-- DATASET CONTENT follows --

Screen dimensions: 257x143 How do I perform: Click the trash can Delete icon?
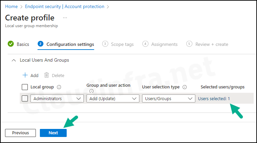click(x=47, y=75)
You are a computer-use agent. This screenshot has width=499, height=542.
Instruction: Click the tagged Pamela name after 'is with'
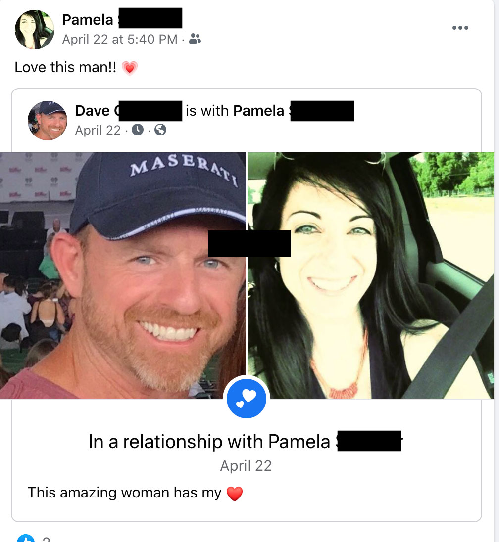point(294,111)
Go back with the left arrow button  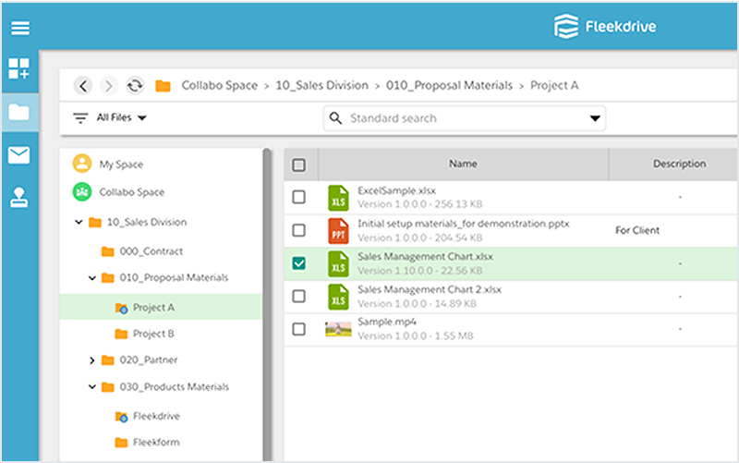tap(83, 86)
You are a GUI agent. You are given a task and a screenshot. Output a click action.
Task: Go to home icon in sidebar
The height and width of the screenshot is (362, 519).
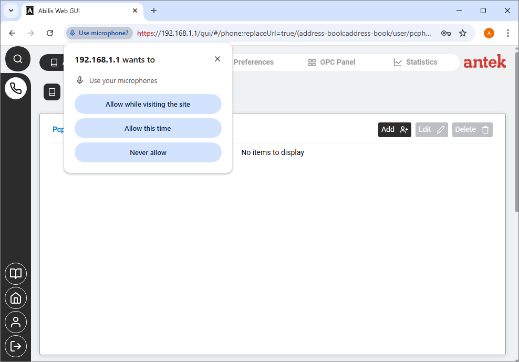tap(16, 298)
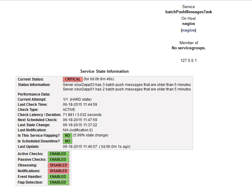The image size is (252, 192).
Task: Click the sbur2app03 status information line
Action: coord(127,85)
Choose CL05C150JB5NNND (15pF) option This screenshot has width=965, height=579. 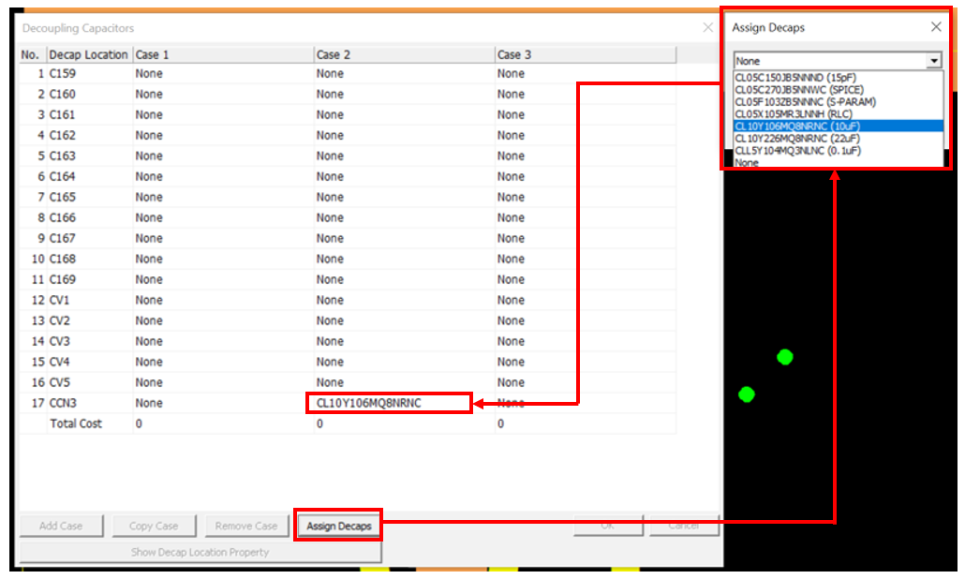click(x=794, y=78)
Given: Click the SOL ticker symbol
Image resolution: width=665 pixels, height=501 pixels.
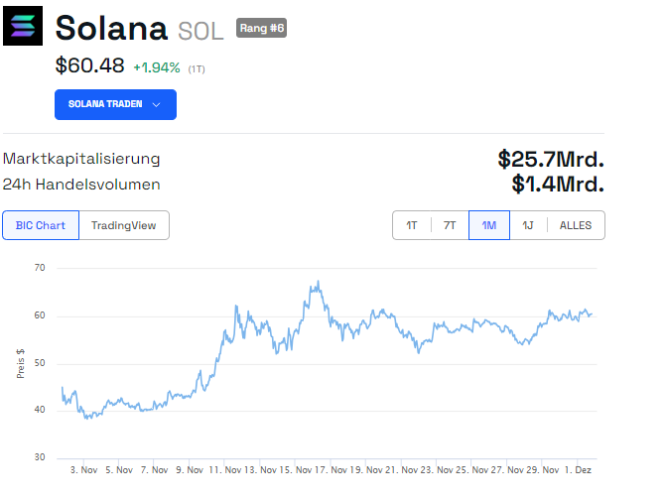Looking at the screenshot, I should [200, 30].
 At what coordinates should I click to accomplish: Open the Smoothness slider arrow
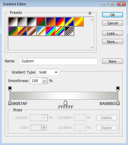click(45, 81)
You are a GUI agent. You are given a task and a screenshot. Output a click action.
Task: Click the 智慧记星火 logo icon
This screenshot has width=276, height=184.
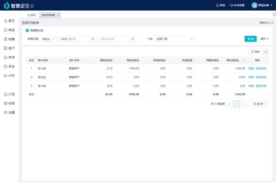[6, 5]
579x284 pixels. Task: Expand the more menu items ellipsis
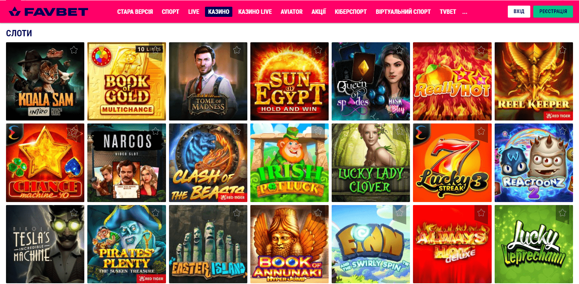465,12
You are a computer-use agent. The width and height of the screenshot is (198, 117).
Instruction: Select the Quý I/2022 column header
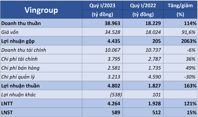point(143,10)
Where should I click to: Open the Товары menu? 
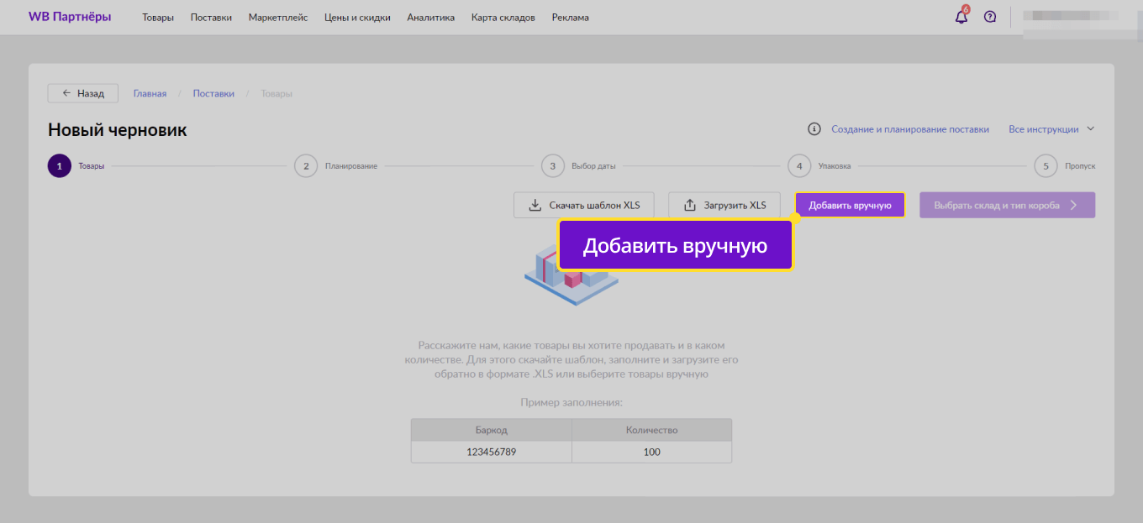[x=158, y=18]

-- DATASET CONTENT concluded --

Every line from the one that holds "At what coordinates" to the last line of the records above goes into the answer, exactly as written; nothing else does, and no picture does either.

◆ **TASK RESULT**
 At what coordinates should I click to accomplish: Open the Smoothness slider arrow
click(45, 81)
You are a GUI agent. You are given a task and a screenshot. Output a click action.
Task: Click the 智慧记星火 logo icon
This screenshot has width=276, height=184.
[6, 5]
579x284 pixels. Task: Expand the more menu items ellipsis
465,12
You are a computer-use agent. The width and height of the screenshot is (198, 117).
Instruction: Select the Quý I/2022 column header
point(143,10)
Where should I click to: Open the Товары menu? 
[x=158, y=18]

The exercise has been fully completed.